Amidst exploding VPN usage, here are the threats affecting VPN services

• A large number of free VPN services have been spotted with malicious behavior, especially those used in mobile devices.
• In the last one year, there have been over 480 million mobile VPN app downloads for Android and iOS.

VPNs are one of the most popular online tools when it comes to maintaining web-surfers’ privacy from prying eyes of malicious actors. With a privacy-focused VPN, the entire online traffic of an end-user goes via a proxy server, which uses an encrypted connection.

Current VPN trend

According to Global Mobile VPN Report 2019 by Top10VPN, there have been more than 480 million mobile VPN applications download from official Android and iOS app stores in the last 12 months. Notably, it is 54 percent more than the year before.

Explaining the reason behind this spike, Simon Migliano, Head of Research at Top10VPN, said, "the surge was most pronounced overall in the Asia-Pacific (APAC), a region heavily afflicted by political and social unrest in the past 12 months, where 188 million apps were downloaded, which was more than double the previous year's total."

However, the trend among businesses is unlike the mobile trends. Traditional VPNs architecture, along with the recent breaches in the VPN providers network (for example, NordVPN), has raised some serious questions on the privacy and safety of the users.

NordVPN attack

Almost a month ago, NordVPN—a renowned VPN service provider, was attacked which raised suspicion about online privacy through other VPN providers. Attackers had managed to exploit one security flaw—at a data center located in Finland—within an interface for remote management.
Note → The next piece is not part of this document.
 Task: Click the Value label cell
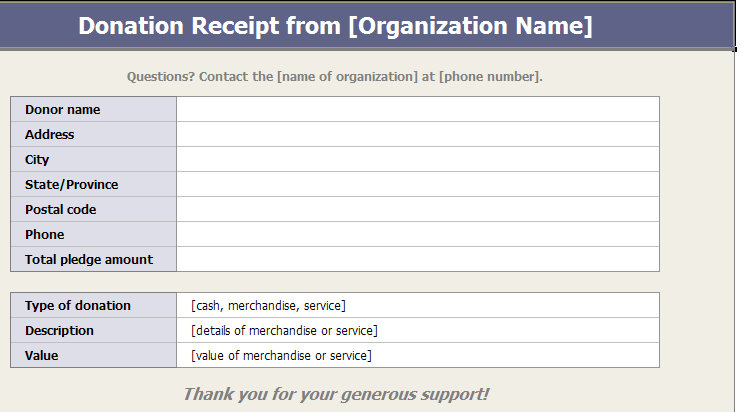(94, 356)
At the same time, TorGuard and VikingVPN were other two providers that were breached, but none of them, including NordVPN, said that any credential or browsing history was leaked.
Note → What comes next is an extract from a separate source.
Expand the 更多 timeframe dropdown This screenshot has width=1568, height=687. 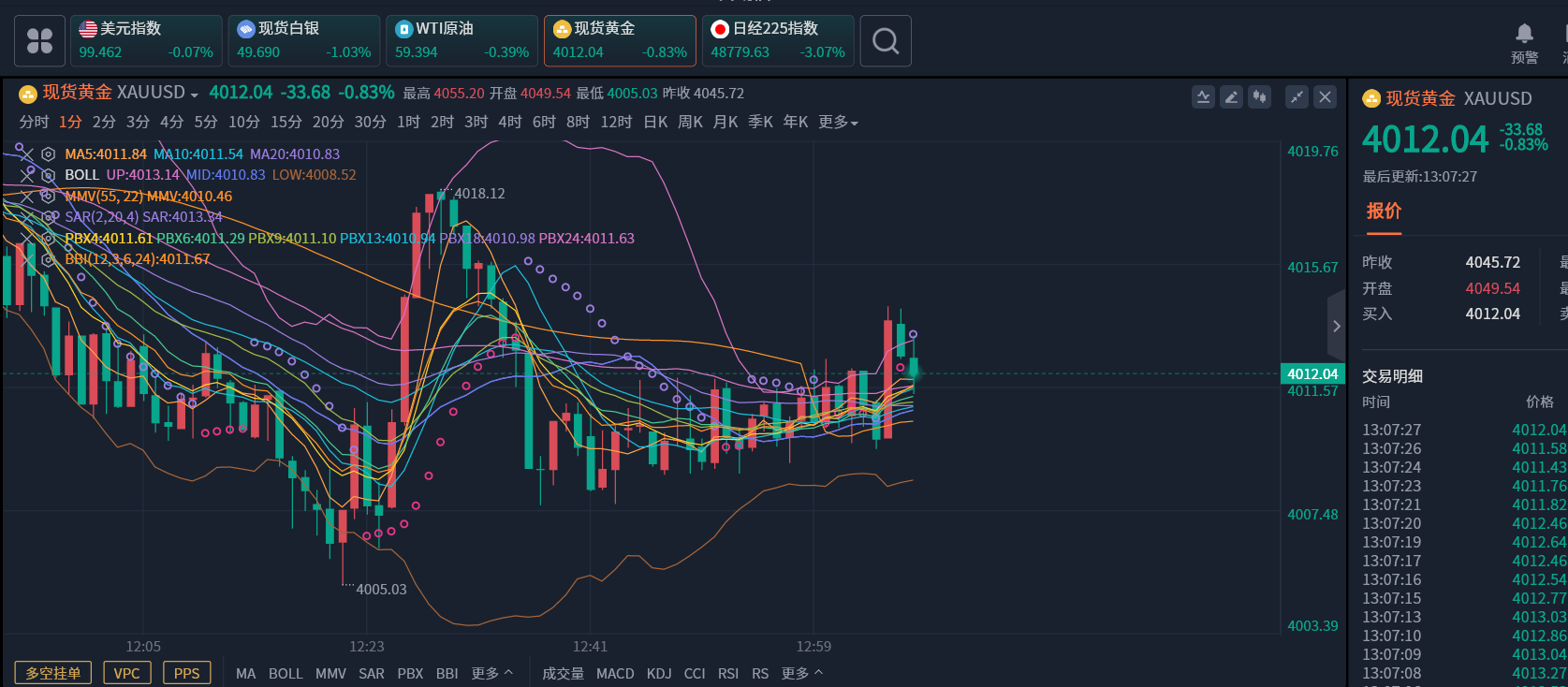[838, 123]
What makes a VPN vulnerable?

Weak security protocol: Firstly, many VPN providers fail to take the user’s security and privacy seriously enough. They still use single-layer protection, such as concealing the user’s real IP address, and displaying the IP address of the private server to protect their users online. Secondly, VPN providers using a weak security protocol as their primary protection system harm users. PPTP is an example of a weak and obsolete security protocol; there’s no way to switch to other security protocol even if the connection is encrypted with a private network. This loophole can be exploited by hackers to penetrate further in the network.

Flaws in VPN clients: Despite using a reputed and reliable VPN provider, users can still get axed by security threats due to flaws in the software client provided by the vendor. Recent discoveries of flaws in enterprise VPN provided by Fortinet, Palo Alto, and Pulse Secure, have raised many red flags for organizations using such services. Whether it is consumer-grade or commercial VPN, any service can get affected by flaws in their software clients.

Unreliable VPN services: Users, generally, are unaware of what differentiates one VPN service from the other; all they want is a proxy server to get their job done. How would one know if there’s any guaranteed online protection and privacy that they need? Almost all free VPN services have been spotted with suspicious behavior, especially those used in mobile devices. Hackers are looking for such vulnerabilities to penetrate their target’s system.

Server problems: If you have used a VPN service, you know what it is going to be about. Server problems are frustrating. Server problems can range from server connection issue, a slow connection speed to server downtime, and more. All these automatically disrupt a private or secure connection, leaving the connection vulnerable to attacks. Moreover, if one eventually get connected to a desired server, the connection may not be as private as one would expect.